Guest Contributor
Deborah Peterson Small
Deborah Peterson Small wants you to know that she is a native New Yorker. Ms. Small’s political education and social activism began early. Soon after graduating high school, she went to work for a national youth voter registration organization and organized the first state-wide voter registration campaign on the campuses of the State University of New York. She went on to work as an apprentice to Bayard Rustin at the A. Philip Randolph Institute and participated in an exchange program that took her on an extended trip to Israel and the occupied territories.
After a year as an outreach worker for a community based organization in Buffalo, she returned to New York with her infant son and entered the City College of New York as a student in the alternative legal education program started by the late civil rights attorney Haywood Burns, graduating magna cum laude in 1983. She went on from there to Harvard University as a joint degree student in law and public policy.
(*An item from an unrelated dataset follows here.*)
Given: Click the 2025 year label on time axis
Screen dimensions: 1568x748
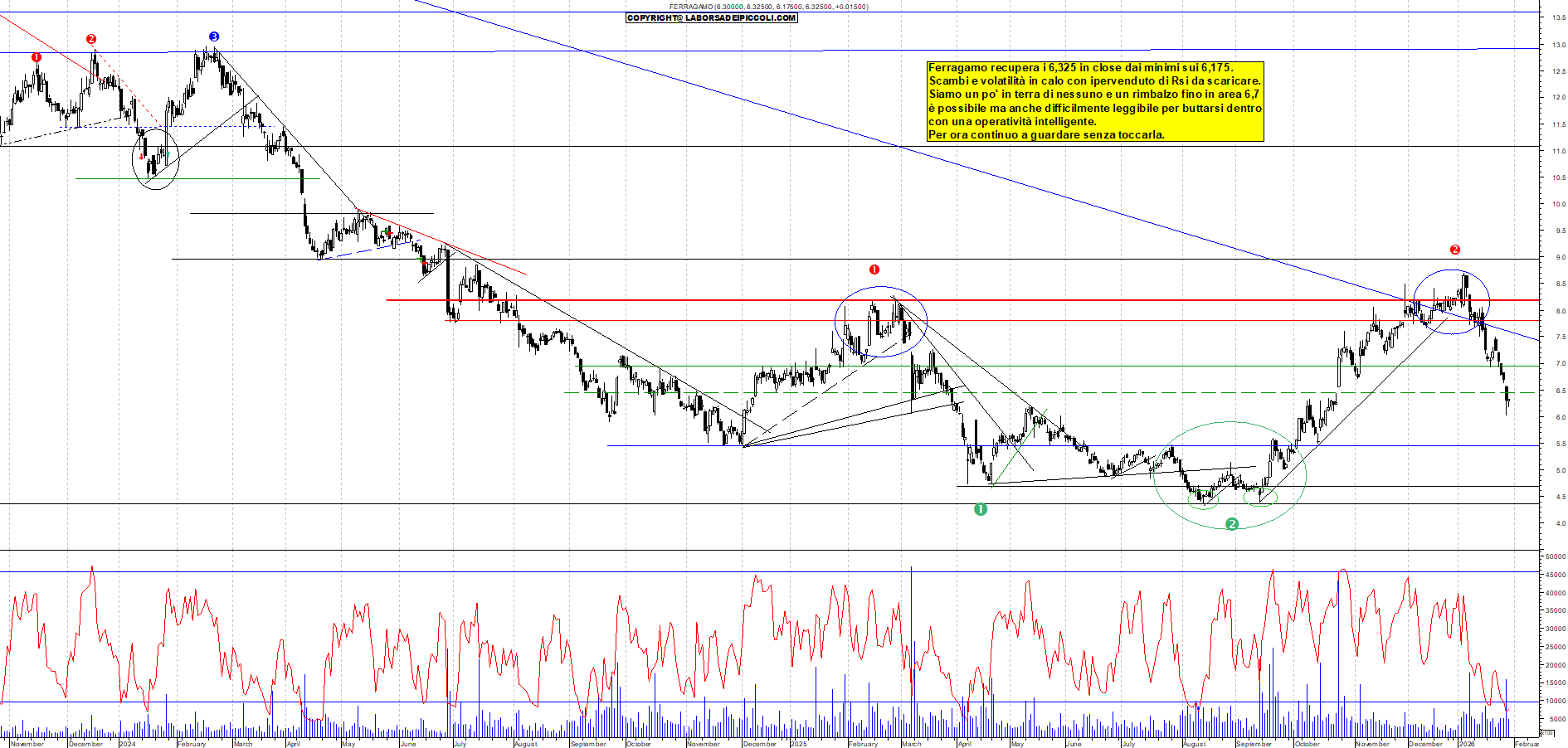Looking at the screenshot, I should (x=798, y=744).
After several years as a corporate attorney working in the private sector, she found her way back to her true passion - public interest work. She served as Chief of Staff to a member of the New York State Assembly representing one of the poorest neighborhoods in New York City and immersed herself in the issues that had initially propelled her towards a legal career. A few years later she became Legislative Director for the New York Civil Liberties Union, in that capacity she lobbied the state legislature on behalf of the poor, disenfranchised and incarcerated. It was during this period that she became an ardent advocate for drug policy reform as she became increasingly aware of the ways that the “war on drugs” impacted most of the issues she addressed as a lobbyist. Because of her commitment to promoting drug policy reform, she left the NYCLU to become Director of Public Policy & Community Outreach for the Drug Policy Alliance. Over the past eight years Ms. Small has been at the forefront of the national movement seeking to change our nation’s failed drug policies. She helped bring public attention and legal support to the victims of the Tulia drug sting and prosecutions; she worked tirelessly to promote reform of New York’s infamous Rockefeller Drug Laws and helped organize community support for ballot initiatives requiring treatment instead of incarceration for non-violent drug offenders. Ms. Small is a nationally recognized leader in the drug policy reform movement and has been a major catalyst in engaging communities of color and their leaders to address the negative impacts of the war on drugs in their communities. Three years ago, she founded a new organization entitled Break the Chains: Communities of Color and the War on Drugs. The mission of Break the Chains is to help build a movement in communities of color in support of drug policy reform with the goal of replacing our failed drug polices with alternatives based on science, compassion, public health and human rights.